Your resume has to tell potential employers what you can do for them. Yet people still fall into the trap of writing sentences that describe their job duties instead of their skills. A simple way to avoid this is to use the “so what” method of writing a resume.

The “so what” method makes you think about each statement and why it is important to an employer. For example, this is a phrase taken from a resume sent to me for an evaluation: “Provided production workers with needed inventory information”. Interesting statement but how is that relevant to a potential employer, especially since they probably don’t need you to provide production workers with inventory information? Let’s fix it by asking “so what does that mean to me”, the employer.

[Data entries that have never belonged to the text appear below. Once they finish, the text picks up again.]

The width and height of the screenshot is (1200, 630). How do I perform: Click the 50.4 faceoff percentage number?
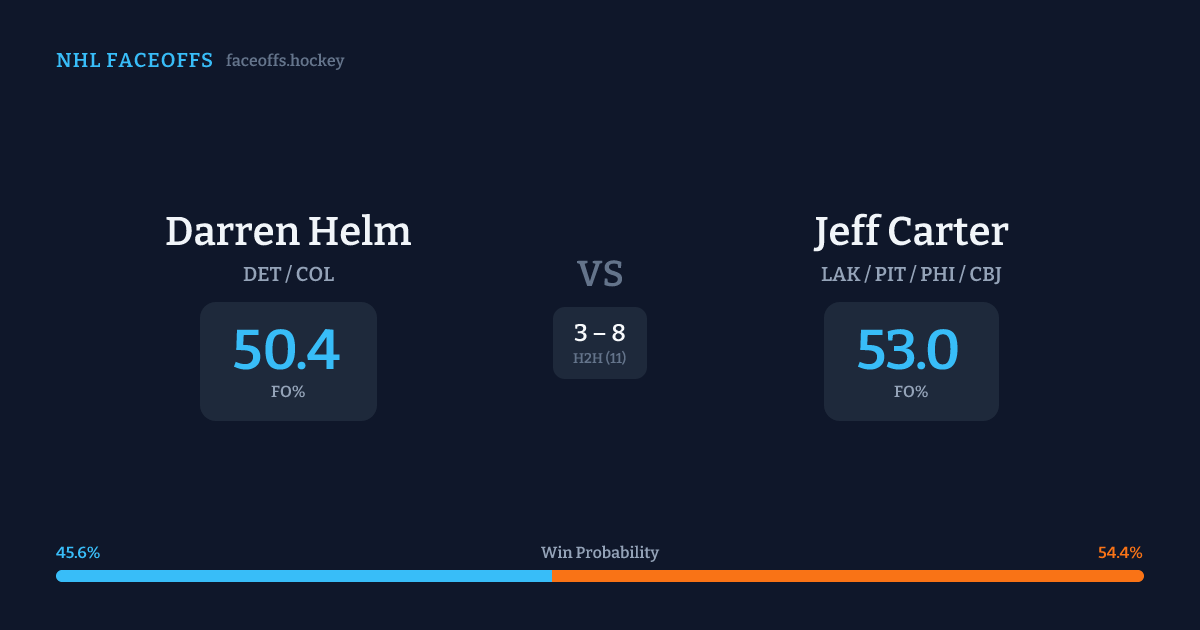click(x=287, y=350)
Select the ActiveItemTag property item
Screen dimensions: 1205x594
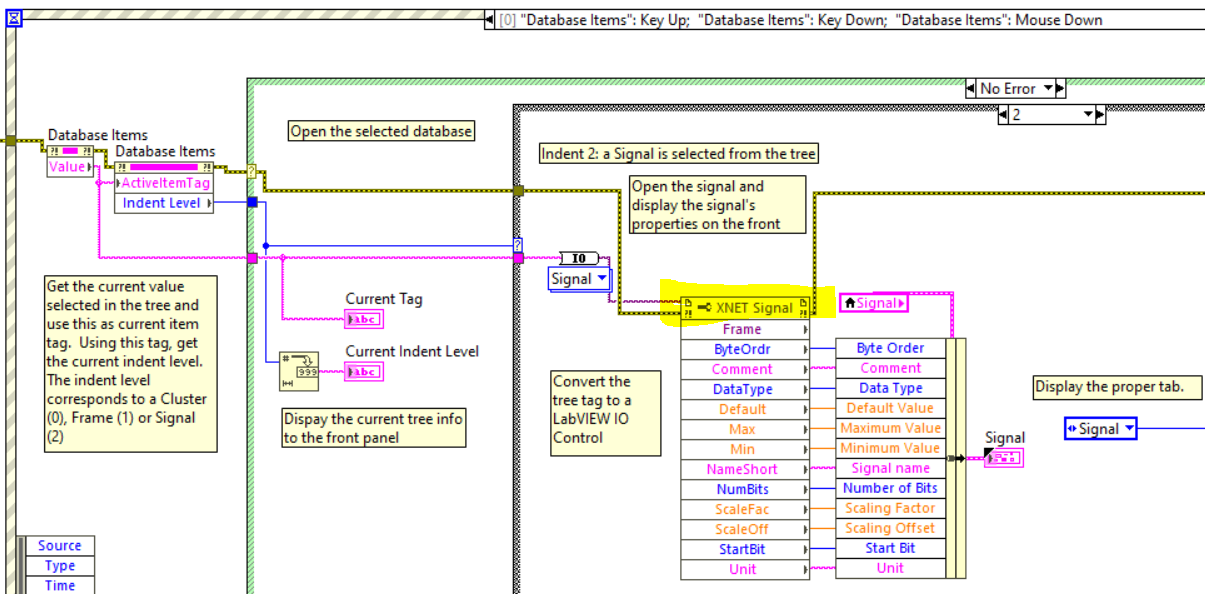[x=165, y=183]
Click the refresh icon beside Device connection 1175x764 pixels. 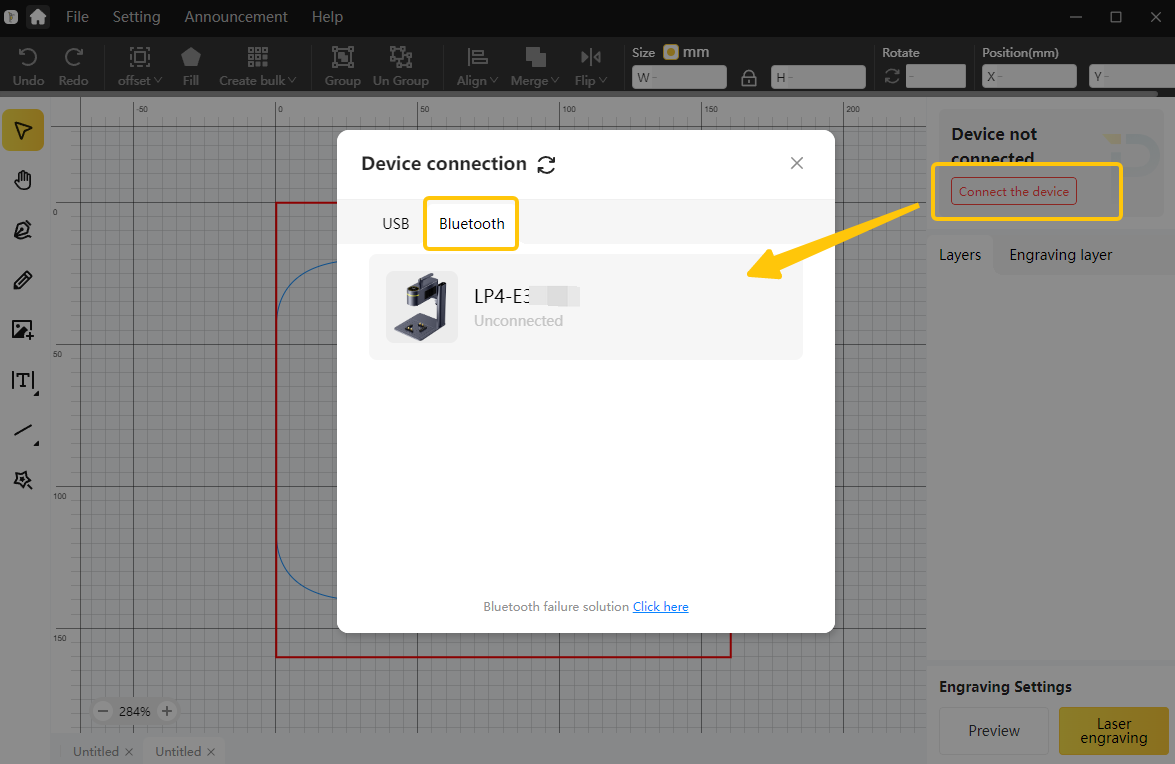click(546, 165)
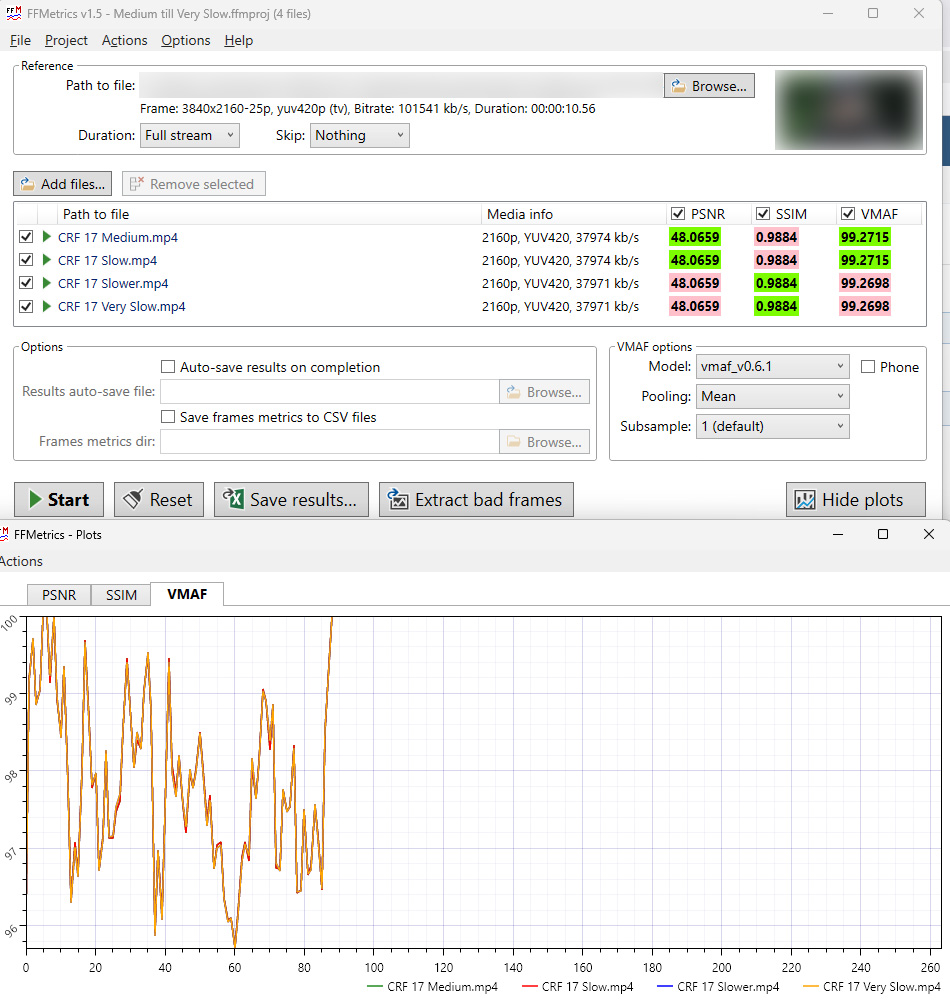Click the play icon beside CRF 17 Very Slow.mp4
The width and height of the screenshot is (950, 1003).
(x=46, y=307)
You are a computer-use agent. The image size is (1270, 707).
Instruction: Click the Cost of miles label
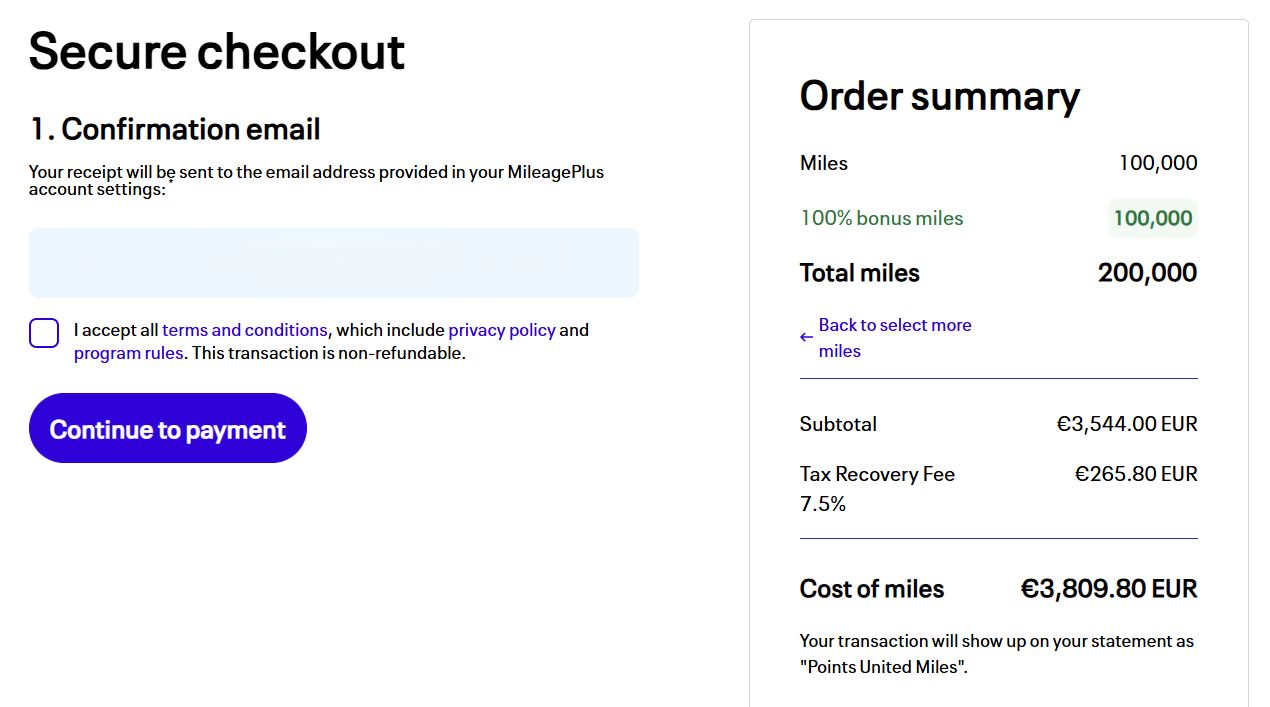tap(871, 589)
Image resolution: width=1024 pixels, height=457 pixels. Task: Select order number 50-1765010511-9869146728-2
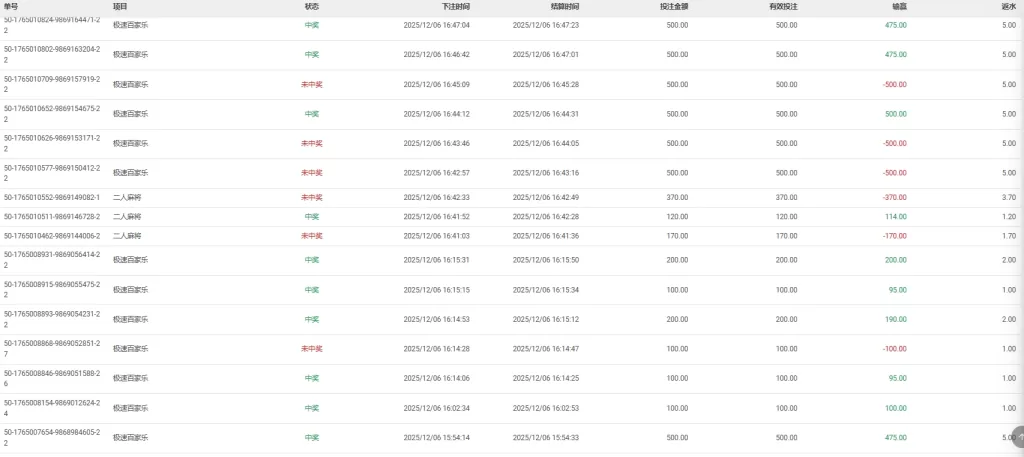click(x=51, y=216)
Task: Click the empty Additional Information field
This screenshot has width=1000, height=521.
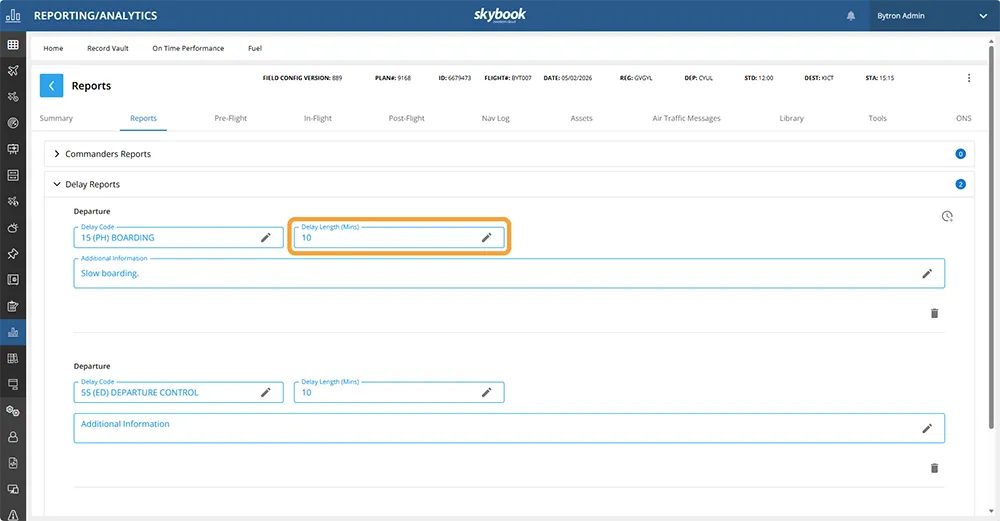Action: 490,427
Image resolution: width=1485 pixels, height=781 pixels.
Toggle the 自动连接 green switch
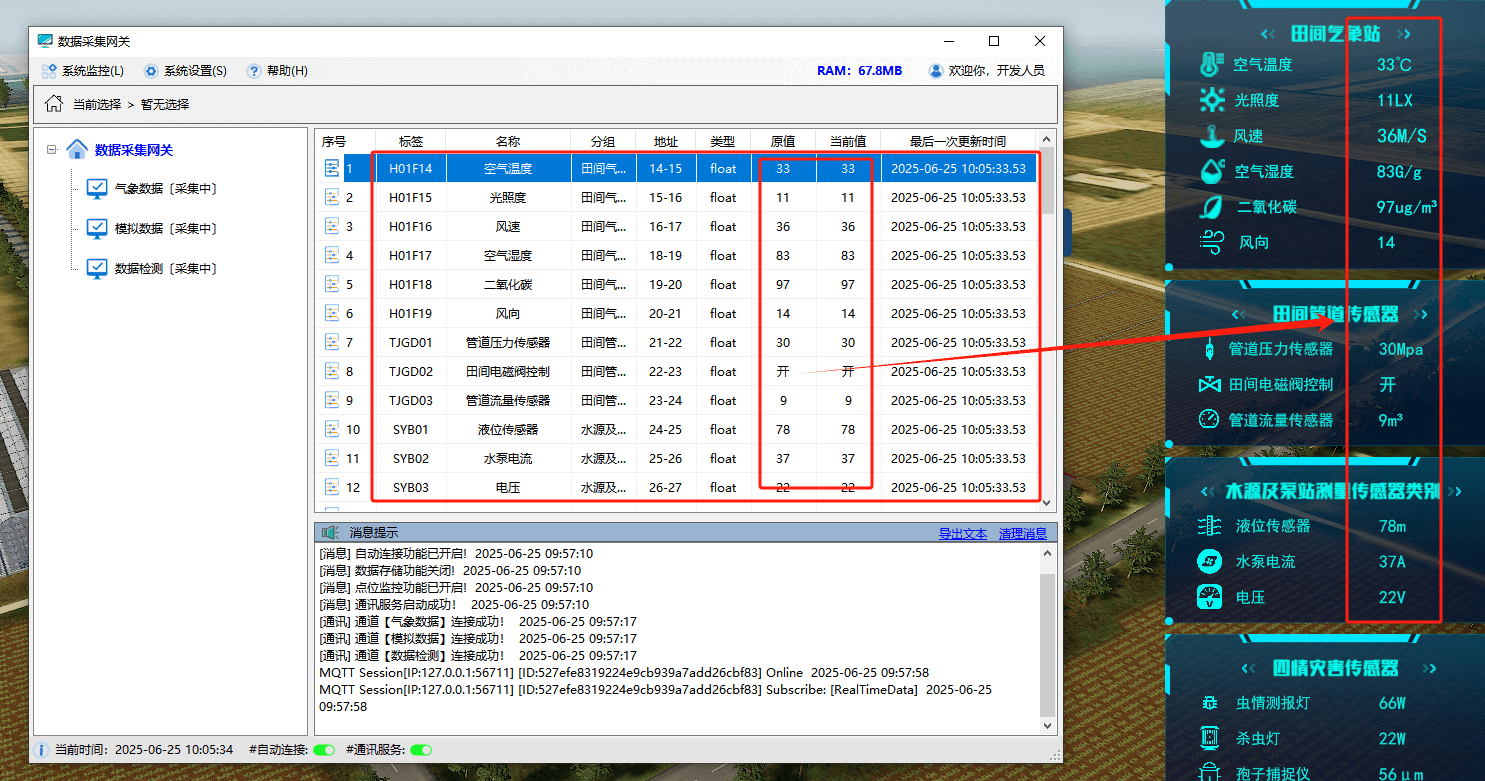[x=324, y=749]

Digging deeper, we find that this person interfaces with over 15 workers daily to convey this information, usually between production shifts, and the information has to be retrieved from 2 different systems and had better be accurate. So what comes out of this? The following skills are illustrated:

- Recognized for ability to interface with wide range of personnel and reliably relay production-critical information during quick 10-minute shift changes.

- Highly computer proficient with the ability to quickly learn and navigate proprietary production and inventory control systems.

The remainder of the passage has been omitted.